For those on Maui who believe in “slow growth,” Arakawa is certainly vulnerable to attack. And yet today he stands alone in the race.
Well, not exactly alone. In fact, two individuals have already decided that he could do a better job at Mayor than Arakawa and has promised to run (actually, it’s three, but I only learned of Tamara Paltin, a County of Maui lifeguard who filed an organizational report with the Hawaii Campaign Spending Commission on Jan. 15, as we were going to press). The first is Alana Kay, who owns Prestige Cleaning Maui and ran unsuccessfully two years ago against incumbent Don Couch for the Maui County Council.
“I would like to tighten up our administration organizationally, fiscally and ethically,” she wrote in a Jan. 12 email after I asked if she was planning to run for mayor. “I would like to return all water resources to the county and implement changes to the system to improve efficiency. I believe that we (our government) needs to negotiate several key items with [Hawaiian Commercial & Sugar] HC&S as well as Native Hawaiians and people who were born here. I would like to fast track sustainability measures including clean energy, waste handling and farming (food independence).”
Like many candidates outside the local political establishment, Kay framed her decision to run in terms of fighting “cronyism.”

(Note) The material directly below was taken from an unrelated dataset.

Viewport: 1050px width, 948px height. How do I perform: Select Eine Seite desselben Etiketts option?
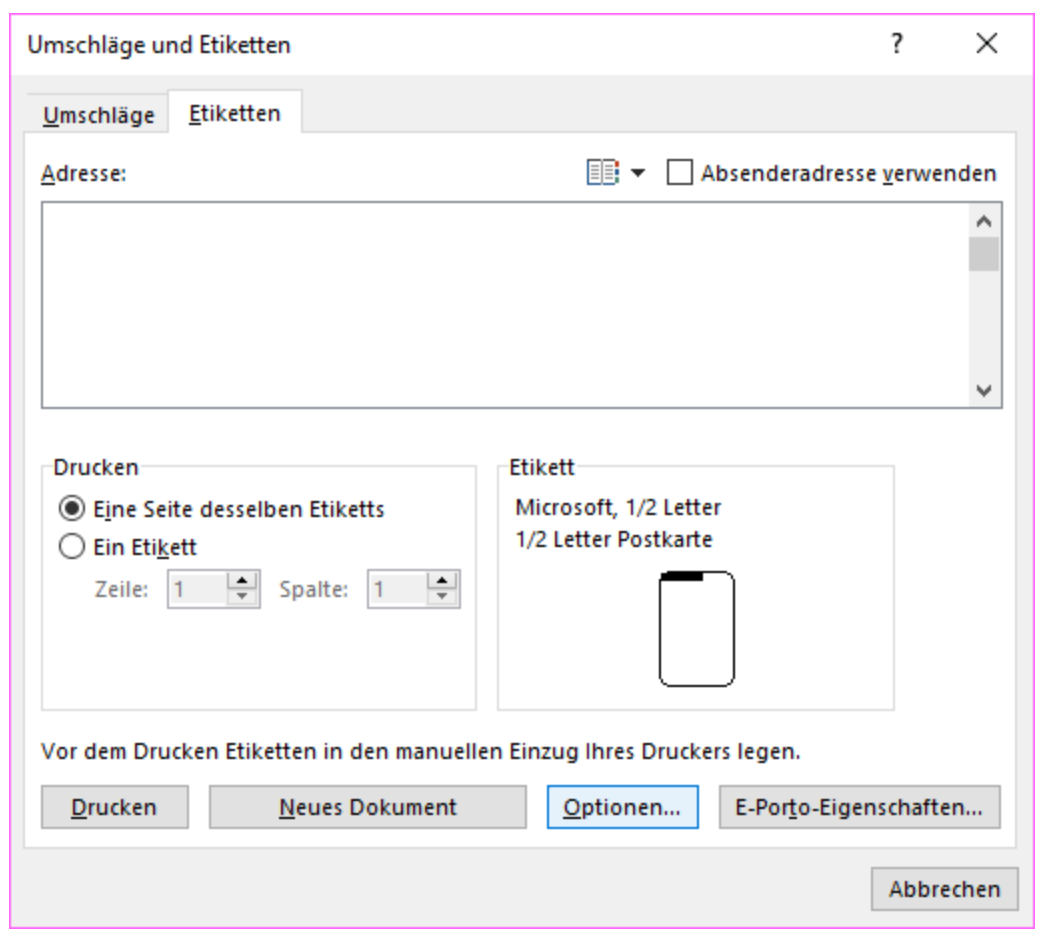tap(71, 509)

“We need a mayor who serves all of the people of Maui and who is not afraid to stand up for their beliefs,” she wrote. “We also need a mayor and other administration who are not looking for a career in government work, but an opportunity to really do some great things in a four-to-eight year period and then move on. The cronyism has got to end.”
The other person who’s planning to pull papers and run against Arakawa is Ori Kopelman, who first ran for Maui County Mayor back in 2010.
“I was just online checking campaign spending limits,” Kopelman told me when I called him last week. “I will run for the same reason I ran last time: I’d like to see the county run more like a business. I would like to create a new politics for Maui.”
According to his booklet Creating Mauitopia (which he published in 2009), Kopelman was once a Silicon Valley exec who moved to Maui in 1999. His booklet, which Kopelman says outlines what he would do as mayor, contains a number of unique policy ideas for turning Maui into what Kopelman calls a “real, true paradise.”
“First, why not give visitors at the airport or better yet on their flights before they arrive, a Mauitopia code of conduct of one or two pages,” he wrote. “This brochure would outline our vision and what we’re trying to achieve coupled with expectations for their behavior while they’re here. Second, explain the consequences for violating this code. Consequences could include fines, community service, and being thrown out of Maui County for varying lengths of time depending on their offenses.”
Like Arakawa, Kopelman has run for office before. In the 2010 mayoral primary, he got 111 votes. If it seems like a poor showing, it’s also true that three candidates did even worse than Kopelman.
“I was disheartened at the time, but politics is mostly a popularity contest,” he said when I asked about his 2010 run. “It’s about who knows your name.”